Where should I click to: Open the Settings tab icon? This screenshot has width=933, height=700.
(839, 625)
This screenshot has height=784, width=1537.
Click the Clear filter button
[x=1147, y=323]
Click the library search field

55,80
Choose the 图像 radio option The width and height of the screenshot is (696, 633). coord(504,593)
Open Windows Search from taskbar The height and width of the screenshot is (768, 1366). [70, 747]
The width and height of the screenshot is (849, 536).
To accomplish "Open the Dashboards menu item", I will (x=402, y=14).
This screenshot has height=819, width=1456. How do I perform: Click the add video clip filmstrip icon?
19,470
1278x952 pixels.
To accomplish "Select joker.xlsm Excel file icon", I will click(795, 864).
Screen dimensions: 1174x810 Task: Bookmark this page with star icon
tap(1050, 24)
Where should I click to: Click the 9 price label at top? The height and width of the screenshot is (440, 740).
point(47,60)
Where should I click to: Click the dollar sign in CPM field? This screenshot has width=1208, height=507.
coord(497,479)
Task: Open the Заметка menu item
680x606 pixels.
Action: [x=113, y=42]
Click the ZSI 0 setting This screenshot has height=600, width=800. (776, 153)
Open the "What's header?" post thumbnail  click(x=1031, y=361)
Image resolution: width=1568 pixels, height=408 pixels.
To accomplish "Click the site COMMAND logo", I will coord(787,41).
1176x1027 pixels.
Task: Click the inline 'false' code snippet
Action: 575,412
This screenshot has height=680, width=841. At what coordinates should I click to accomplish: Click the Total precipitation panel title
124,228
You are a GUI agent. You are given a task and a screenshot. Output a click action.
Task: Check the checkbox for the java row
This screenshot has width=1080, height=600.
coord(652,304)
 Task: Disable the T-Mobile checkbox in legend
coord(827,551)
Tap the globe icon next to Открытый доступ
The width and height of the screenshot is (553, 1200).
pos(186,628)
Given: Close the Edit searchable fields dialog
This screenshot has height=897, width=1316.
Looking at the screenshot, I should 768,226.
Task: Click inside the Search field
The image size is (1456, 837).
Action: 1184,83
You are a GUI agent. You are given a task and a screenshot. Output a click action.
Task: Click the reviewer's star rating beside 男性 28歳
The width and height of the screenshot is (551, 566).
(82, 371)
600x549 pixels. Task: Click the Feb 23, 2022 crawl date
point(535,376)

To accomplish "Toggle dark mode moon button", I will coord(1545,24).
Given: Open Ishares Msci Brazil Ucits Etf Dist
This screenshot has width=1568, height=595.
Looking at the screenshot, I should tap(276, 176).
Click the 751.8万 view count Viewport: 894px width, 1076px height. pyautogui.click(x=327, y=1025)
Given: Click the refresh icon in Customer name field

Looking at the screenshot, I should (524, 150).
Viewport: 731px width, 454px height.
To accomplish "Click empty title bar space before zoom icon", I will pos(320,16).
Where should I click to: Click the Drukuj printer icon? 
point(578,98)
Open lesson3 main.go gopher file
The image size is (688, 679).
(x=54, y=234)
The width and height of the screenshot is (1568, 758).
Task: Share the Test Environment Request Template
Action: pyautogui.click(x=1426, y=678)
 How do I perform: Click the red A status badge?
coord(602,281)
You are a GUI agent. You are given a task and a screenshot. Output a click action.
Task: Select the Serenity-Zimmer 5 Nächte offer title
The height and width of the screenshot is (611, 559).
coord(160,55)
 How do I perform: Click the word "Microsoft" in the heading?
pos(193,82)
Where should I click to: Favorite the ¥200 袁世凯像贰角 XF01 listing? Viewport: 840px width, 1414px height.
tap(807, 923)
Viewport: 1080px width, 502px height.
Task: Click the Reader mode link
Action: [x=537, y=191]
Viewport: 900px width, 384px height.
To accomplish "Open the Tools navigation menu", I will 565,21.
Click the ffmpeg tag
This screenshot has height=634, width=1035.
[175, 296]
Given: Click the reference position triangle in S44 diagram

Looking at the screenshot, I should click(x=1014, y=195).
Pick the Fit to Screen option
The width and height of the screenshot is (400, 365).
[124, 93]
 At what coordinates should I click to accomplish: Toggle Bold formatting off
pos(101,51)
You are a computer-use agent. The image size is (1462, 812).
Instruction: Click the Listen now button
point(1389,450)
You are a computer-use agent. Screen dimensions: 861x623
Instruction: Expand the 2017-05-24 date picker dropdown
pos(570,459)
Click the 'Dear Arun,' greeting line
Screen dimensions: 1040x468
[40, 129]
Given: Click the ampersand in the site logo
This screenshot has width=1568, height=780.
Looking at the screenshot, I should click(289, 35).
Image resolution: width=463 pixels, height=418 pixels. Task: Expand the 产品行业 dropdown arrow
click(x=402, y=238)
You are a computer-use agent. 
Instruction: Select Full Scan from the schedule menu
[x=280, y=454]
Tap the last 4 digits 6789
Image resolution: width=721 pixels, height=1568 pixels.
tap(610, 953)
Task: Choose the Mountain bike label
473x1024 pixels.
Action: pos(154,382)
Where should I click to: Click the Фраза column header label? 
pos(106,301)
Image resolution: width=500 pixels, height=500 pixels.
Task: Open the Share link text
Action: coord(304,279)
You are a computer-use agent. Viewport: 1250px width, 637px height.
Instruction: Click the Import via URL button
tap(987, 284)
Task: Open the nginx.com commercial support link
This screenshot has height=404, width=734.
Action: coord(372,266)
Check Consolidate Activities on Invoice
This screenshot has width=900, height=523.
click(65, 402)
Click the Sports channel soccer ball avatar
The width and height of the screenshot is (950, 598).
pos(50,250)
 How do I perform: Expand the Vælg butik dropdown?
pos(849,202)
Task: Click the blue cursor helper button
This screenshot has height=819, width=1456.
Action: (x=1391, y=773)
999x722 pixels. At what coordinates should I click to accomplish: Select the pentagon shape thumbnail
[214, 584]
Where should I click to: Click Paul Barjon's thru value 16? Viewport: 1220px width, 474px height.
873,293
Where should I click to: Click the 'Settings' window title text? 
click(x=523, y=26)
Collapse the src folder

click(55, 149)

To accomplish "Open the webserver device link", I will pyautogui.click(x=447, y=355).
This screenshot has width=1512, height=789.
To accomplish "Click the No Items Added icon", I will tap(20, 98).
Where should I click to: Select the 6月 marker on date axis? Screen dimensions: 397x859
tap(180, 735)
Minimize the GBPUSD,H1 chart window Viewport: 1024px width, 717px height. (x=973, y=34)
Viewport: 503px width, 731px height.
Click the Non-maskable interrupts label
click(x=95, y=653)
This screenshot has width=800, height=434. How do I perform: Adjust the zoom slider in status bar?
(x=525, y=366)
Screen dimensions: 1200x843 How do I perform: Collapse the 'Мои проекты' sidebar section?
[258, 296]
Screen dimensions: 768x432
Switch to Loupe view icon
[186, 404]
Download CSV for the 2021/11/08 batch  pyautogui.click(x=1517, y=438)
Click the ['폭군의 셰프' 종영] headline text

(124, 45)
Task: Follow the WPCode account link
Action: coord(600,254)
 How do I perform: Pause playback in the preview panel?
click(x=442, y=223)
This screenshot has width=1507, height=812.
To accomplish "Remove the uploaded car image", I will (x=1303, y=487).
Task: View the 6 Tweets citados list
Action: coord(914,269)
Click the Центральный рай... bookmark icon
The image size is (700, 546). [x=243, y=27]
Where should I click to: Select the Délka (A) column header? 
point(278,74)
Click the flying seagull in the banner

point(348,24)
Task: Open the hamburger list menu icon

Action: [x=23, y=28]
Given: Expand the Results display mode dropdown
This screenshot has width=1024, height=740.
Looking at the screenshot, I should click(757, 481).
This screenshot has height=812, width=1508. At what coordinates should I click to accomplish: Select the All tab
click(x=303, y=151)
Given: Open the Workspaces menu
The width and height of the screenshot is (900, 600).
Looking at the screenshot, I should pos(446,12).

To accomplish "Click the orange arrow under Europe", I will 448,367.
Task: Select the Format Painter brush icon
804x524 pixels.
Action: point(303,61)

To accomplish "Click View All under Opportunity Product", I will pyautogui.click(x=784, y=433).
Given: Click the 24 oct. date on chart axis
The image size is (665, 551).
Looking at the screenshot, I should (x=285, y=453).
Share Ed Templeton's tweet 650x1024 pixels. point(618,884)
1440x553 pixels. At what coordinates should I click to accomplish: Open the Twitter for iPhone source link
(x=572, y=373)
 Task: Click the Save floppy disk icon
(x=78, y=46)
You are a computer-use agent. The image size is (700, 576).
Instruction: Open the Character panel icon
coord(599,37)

What needs to be done: Only an exact copy of the lines from the beginning of the listing through the line with "Task: Check the checkbox for the java row", both included, belongs in the answer.

Task answer:
Where should I click to: Open the Settings tab icon? This screenshot has width=933, height=700.
(839, 625)
This screenshot has height=784, width=1537.
Click the Clear filter button
[x=1147, y=323]
Click the library search field

55,80
Choose the 图像 radio option The width and height of the screenshot is (696, 633). coord(504,593)
Open Windows Search from taskbar The height and width of the screenshot is (768, 1366). [70, 747]
The width and height of the screenshot is (849, 536).
To accomplish "Open the Dashboards menu item", I will (x=402, y=14).
This screenshot has height=819, width=1456. How do I perform: Click the add video clip filmstrip icon?
19,470
1278x952 pixels.
To accomplish "Select joker.xlsm Excel file icon", I will click(795, 864).
Screen dimensions: 1174x810 Task: Bookmark this page with star icon
tap(1050, 24)
Where should I click to: Click the 9 price label at top? The height and width of the screenshot is (440, 740).
point(47,60)
Where should I click to: Click the dollar sign in CPM field? This screenshot has width=1208, height=507.
coord(497,479)
Task: Open the Заметка menu item
680x606 pixels.
Action: [x=113, y=42]
Click the ZSI 0 setting This screenshot has height=600, width=800. (776, 153)
Open the "What's header?" post thumbnail  click(x=1031, y=361)
Image resolution: width=1568 pixels, height=408 pixels.
To accomplish "Click the site COMMAND logo", I will coord(787,41).
1176x1027 pixels.
Task: Click the inline 'false' code snippet
Action: 575,412
This screenshot has height=680, width=841. At what coordinates should I click to accomplish: Click the Total precipitation panel title
124,228
You are a GUI agent. You are given a task and a screenshot. Output a click action.
Task: Check the checkbox for the java row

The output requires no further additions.